--- START OF Dataset content ---
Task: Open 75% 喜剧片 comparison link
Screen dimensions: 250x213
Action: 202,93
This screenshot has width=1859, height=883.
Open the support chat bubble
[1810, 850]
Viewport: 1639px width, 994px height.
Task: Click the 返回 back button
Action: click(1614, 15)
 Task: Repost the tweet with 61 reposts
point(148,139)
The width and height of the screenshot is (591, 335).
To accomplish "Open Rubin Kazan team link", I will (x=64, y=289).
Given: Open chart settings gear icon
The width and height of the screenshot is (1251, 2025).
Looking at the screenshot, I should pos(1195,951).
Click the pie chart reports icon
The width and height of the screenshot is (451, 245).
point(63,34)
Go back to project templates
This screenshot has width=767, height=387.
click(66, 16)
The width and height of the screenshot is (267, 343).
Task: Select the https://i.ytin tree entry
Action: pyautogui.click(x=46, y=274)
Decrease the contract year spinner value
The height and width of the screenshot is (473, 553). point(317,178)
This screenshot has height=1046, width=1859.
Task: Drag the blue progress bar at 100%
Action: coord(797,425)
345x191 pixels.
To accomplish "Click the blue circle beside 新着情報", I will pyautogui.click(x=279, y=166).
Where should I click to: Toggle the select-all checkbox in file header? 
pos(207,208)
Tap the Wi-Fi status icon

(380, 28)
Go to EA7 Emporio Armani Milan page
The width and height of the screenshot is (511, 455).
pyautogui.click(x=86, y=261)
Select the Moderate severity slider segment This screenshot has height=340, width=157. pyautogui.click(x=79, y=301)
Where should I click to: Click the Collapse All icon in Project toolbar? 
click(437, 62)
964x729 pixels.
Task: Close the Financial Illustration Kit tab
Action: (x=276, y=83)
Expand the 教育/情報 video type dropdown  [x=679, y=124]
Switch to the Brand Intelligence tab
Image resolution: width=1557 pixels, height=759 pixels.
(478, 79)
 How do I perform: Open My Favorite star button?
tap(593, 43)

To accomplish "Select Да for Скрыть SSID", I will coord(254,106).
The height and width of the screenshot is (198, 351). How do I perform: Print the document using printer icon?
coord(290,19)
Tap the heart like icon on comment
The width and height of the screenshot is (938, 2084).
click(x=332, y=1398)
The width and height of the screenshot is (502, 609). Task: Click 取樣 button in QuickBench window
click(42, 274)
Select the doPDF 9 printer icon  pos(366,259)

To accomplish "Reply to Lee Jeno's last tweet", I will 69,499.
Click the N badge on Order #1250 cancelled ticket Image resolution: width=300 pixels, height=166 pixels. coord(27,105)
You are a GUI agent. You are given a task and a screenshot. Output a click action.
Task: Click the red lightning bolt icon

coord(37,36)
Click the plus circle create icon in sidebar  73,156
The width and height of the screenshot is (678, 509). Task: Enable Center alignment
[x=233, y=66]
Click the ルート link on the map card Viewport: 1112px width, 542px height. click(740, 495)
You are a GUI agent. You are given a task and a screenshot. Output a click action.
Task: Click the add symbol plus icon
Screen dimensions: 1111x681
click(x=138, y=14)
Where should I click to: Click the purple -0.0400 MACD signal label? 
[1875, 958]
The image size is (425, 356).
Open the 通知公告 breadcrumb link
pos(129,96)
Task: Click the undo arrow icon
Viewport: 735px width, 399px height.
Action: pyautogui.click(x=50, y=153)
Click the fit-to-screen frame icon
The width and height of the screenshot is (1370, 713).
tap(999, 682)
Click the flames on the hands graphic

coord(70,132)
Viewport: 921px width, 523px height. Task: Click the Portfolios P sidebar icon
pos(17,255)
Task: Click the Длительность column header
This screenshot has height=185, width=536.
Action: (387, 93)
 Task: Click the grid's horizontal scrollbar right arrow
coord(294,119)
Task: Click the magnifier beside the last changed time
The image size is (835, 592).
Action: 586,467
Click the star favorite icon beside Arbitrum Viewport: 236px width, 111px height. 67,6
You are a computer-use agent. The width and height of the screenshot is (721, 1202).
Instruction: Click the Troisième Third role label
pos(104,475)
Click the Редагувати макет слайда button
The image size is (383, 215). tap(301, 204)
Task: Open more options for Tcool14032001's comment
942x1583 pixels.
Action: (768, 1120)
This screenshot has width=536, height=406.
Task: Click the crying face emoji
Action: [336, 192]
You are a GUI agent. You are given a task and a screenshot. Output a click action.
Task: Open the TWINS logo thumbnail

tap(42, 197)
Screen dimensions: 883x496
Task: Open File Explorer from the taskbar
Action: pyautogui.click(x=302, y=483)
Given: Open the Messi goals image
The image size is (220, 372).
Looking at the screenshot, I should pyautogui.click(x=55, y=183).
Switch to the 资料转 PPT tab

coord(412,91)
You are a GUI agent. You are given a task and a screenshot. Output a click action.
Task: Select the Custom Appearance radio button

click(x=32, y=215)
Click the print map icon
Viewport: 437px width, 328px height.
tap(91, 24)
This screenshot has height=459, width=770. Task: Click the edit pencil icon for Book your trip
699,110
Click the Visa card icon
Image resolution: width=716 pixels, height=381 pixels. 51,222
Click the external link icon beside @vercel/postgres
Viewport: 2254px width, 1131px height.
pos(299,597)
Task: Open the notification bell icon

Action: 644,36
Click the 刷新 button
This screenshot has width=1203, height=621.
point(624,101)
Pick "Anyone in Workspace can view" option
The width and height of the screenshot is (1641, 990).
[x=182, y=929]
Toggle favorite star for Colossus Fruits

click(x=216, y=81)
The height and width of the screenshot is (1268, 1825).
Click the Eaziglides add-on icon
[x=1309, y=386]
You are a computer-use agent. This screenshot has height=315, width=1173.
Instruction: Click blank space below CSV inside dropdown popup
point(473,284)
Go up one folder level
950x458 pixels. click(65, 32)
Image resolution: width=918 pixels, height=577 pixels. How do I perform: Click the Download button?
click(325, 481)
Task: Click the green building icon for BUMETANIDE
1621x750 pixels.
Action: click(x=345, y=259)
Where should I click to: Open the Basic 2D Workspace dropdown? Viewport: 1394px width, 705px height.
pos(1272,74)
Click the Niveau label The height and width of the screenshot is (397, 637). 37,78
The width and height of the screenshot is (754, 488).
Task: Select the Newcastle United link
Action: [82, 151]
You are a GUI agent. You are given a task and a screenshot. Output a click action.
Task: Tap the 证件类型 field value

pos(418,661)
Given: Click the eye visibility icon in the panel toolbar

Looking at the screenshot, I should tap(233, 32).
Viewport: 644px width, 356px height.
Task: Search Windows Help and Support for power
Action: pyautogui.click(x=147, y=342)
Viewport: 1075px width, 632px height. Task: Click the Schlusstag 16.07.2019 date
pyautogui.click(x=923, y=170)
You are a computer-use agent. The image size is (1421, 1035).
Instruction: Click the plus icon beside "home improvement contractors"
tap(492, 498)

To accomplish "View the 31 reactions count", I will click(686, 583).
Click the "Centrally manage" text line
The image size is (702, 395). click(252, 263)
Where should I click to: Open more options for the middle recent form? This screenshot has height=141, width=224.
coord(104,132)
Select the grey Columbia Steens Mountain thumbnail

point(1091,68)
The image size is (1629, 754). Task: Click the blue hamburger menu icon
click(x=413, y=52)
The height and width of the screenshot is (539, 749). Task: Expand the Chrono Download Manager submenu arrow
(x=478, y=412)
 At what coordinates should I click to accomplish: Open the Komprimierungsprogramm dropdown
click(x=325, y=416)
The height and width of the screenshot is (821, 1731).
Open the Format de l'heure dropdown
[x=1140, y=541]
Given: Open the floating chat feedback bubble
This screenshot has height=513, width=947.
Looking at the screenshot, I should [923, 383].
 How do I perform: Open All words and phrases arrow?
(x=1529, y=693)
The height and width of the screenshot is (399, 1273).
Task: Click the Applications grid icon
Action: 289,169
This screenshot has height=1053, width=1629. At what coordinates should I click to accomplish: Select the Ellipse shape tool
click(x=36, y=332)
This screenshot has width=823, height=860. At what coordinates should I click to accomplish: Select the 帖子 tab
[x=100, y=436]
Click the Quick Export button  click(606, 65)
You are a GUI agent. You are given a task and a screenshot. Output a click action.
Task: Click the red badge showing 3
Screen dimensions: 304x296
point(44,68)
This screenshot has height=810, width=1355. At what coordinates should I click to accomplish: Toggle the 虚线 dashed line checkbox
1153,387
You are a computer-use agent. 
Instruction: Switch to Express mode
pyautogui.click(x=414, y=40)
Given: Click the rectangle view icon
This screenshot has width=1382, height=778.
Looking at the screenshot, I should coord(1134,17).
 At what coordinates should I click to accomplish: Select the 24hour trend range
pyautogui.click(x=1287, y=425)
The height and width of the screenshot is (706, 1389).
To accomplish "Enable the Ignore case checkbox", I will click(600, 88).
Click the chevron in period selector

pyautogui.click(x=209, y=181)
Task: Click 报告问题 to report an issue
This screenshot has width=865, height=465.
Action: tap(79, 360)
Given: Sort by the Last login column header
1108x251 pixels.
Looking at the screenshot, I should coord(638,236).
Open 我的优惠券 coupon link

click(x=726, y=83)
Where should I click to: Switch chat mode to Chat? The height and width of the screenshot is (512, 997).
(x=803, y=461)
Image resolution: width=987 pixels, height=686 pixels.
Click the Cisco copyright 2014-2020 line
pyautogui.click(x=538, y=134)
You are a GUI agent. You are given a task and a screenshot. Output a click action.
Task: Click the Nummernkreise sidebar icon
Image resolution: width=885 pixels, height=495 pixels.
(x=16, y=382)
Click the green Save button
--- END OF Dataset content ---
* _Exercise details_
Show every line in the items that contains the word "Expand".

* _Written response_
Expand the 教育/情報 video type dropdown  [x=679, y=124]
The height and width of the screenshot is (539, 749). Task: Expand the Chrono Download Manager submenu arrow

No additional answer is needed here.